- **WHAT NEEDS TO BE DONE**:
All of the entries are to be returned word for word.

(Collected data)
○ ○ ○ ○

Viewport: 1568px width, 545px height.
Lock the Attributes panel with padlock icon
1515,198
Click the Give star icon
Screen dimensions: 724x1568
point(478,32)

○ ○ ○ ○

- **ANSWER**:
Viewport: 1568px width, 545px height.
Lock the Attributes panel with padlock icon
1515,198
Click the Give star icon
Screen dimensions: 724x1568
point(478,32)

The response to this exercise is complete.